Aakash felt a sudden gush of emotion. Though he was aware that his adorable parents would always stand by him through thick and thin, he was apprehensive about how they would react to what he would divulge in a while.
He sighed, thinking they had come here to surprise him and Priya, but they would soon realize that some bigger surprise awaited them.
“Isn’t Bandra almost an hour’s drive from here?” Kamini asked.
“And even Priya’s parents would have to travel quite a bit from their house. You could have selected from amongst some venues for all to travel easily.” Manohar quipped.
‘In another hour or so, you both will realize why we are driving to Bandra.‘ Aakash did not give his thoughts a voice.
“Priya must have gone to make arrangements for the party. She is an event manager, after all. I will carry the gift with me.” Kamini asserted.
Aakash was glad that his mother had made her assumption about Priya’s whereabouts.
The traffic was heavy, but Aakash tactfully drove through the maze.
“Is something wrong with Priya’s phone? Since morning it says ‘switched off.’ I thought I would wish her and then our arrival would be a bigger surprise for her. Ramya, too, had called, it seems, but had a similar issue. Did she call you?”
Aakash nodded. “Yes, didi* had called up, but I couldn’t answer. I was having a bath.”
“And you did not call her back?” Kamini sounded offended.
“I will call her in a while, Ma,” Aakash said and began concentrating on the dense traffic. He changed gears and gently pressed the accelerator to keep pace with the other vehicles.
“It is already twelve,” Manohar said, looking at his watch.
“We are right there,” said Aakash as he steered the car towards the left. He stopped before an orphanage.
“This is the venue of your son’s second wedding anniversary. Next year we can celebrate the first birthday of your granddaughter Ananya with pomp, anywhere in Mumbai.”
Manohar and Kamini exchanged bewildered glances.
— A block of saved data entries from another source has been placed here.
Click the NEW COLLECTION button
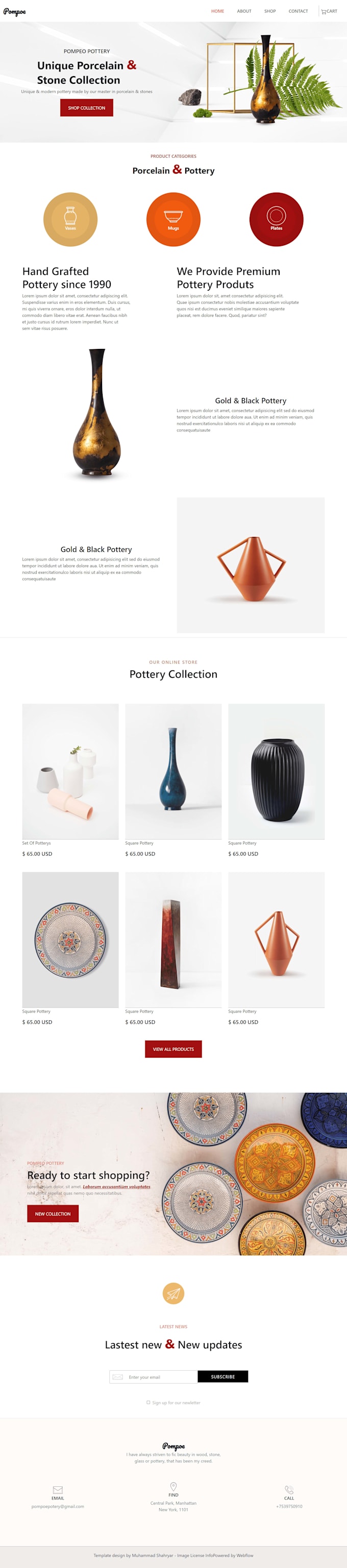 point(53,1213)
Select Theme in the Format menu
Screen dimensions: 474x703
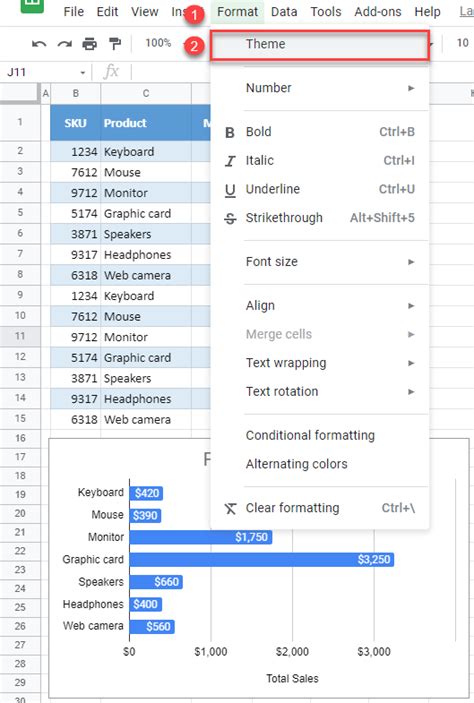coord(320,45)
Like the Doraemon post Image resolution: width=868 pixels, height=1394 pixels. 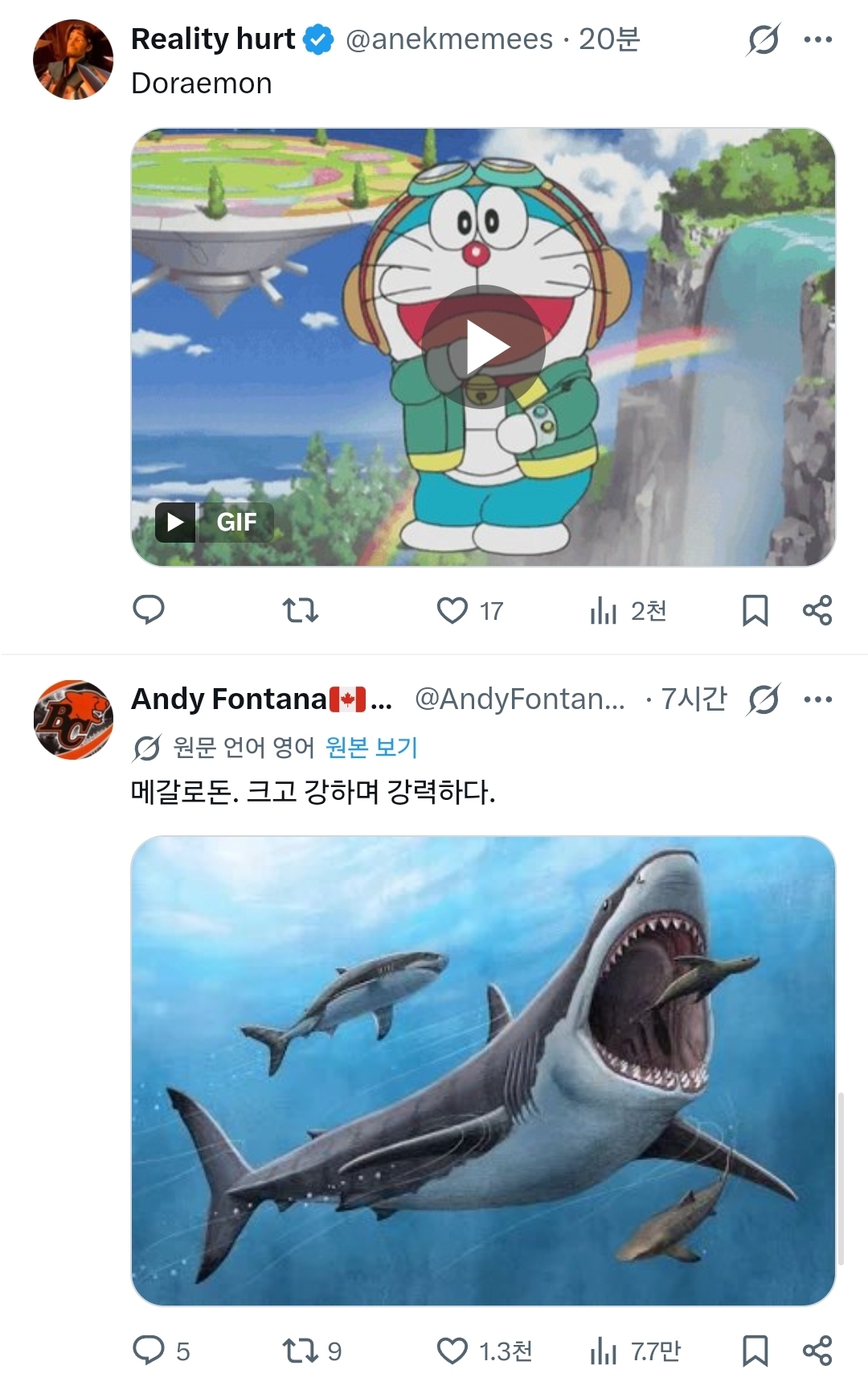click(452, 611)
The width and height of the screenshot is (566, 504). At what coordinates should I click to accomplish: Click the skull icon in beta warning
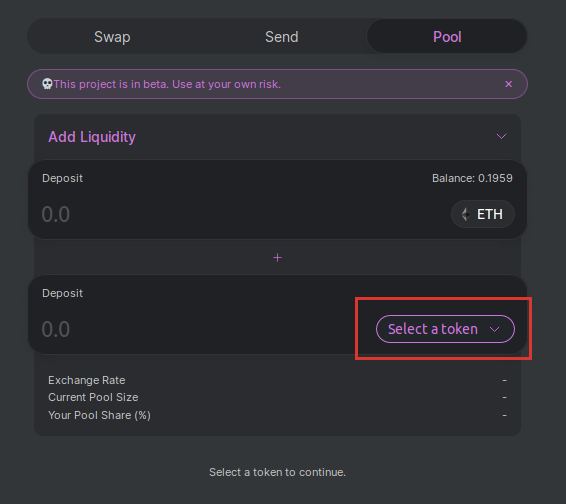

“Priya and I mutually decided not to have children, but adopt and nurture a girl child. We had registered with this orphanage. A couple of months ago, someone left a newborn girl here.” Aakash gave his parent a few moments to ruminate on his revelation.
“We thought of telling you and Priya’s parents once the adoption formalities get completed. But I am glad you both came. Ananya will officially be our daughter at 1 pm.” He looked at his watch and smiled as the minute hand moved steadily.
“Priya had switched off her phone knowing that you would call to wish her on our anniversary. She didn’t want to answer your call and then not talk about the adoption that was to happen in a few hours. Come, let us go in. Priya is already there from the morning. Some last moment official submissions had held me back home. I had promised that I would reach before 1 pm, and here we are.”
Kamini’s eyes turned misty as she looked at her son.
“Why did you not let us know earlier? See, we have come without any gift for our granddaughter.” She pouted her lips in mock anger.
Manohar congratulated his son wholeheartedly, and the three hurried inside to welcome the new family member.